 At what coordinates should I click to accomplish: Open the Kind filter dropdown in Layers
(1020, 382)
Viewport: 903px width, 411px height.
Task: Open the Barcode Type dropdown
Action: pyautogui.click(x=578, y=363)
---
Word for word, reproduce every line of the data.

 At what coordinates should I click to accomplish: Open the Kind filter dropdown in Layers
(1020, 382)
Viewport: 903px width, 411px height.
Task: Open the Barcode Type dropdown
Action: pyautogui.click(x=578, y=363)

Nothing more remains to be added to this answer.